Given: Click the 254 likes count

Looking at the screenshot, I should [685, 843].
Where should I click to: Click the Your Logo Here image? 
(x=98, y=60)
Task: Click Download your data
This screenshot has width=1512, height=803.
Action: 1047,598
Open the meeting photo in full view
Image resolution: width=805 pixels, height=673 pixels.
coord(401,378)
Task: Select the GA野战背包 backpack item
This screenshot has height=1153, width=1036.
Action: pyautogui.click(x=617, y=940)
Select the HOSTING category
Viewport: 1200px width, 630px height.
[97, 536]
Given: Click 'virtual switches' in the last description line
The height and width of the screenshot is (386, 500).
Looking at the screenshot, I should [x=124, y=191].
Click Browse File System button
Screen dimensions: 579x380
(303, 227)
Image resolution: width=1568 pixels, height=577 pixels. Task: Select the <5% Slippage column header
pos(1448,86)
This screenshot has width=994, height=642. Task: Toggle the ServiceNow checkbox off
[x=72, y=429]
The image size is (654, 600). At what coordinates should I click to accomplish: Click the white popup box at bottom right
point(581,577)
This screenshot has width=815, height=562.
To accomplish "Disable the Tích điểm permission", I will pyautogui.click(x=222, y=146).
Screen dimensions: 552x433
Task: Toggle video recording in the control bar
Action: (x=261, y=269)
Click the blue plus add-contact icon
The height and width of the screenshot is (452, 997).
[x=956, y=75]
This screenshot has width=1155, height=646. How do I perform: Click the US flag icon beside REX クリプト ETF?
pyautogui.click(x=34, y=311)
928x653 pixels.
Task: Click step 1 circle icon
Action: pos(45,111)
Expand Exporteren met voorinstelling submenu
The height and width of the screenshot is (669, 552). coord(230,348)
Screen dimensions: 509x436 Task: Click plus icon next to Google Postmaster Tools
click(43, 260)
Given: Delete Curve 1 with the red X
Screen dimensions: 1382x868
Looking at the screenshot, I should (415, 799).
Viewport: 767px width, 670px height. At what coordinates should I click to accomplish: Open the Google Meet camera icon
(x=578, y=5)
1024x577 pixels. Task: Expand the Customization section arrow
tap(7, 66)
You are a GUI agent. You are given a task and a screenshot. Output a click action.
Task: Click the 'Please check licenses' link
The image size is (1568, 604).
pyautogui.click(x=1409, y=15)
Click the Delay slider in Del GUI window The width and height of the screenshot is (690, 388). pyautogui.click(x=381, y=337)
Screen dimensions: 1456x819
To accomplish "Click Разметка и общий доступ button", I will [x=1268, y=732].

Task directions: Return nothing but the lines from the top of the records above through the line that has "Given: Click 'virtual". Keep each one exact.

Response to this exercise:
Given: Click the 254 likes count

Looking at the screenshot, I should [685, 843].
Where should I click to: Click the Your Logo Here image? 
(x=98, y=60)
Task: Click Download your data
This screenshot has width=1512, height=803.
Action: 1047,598
Open the meeting photo in full view
Image resolution: width=805 pixels, height=673 pixels.
coord(401,378)
Task: Select the GA野战背包 backpack item
This screenshot has height=1153, width=1036.
Action: pyautogui.click(x=617, y=940)
Select the HOSTING category
Viewport: 1200px width, 630px height.
[97, 536]
Given: Click 'virtual switches' in the last description line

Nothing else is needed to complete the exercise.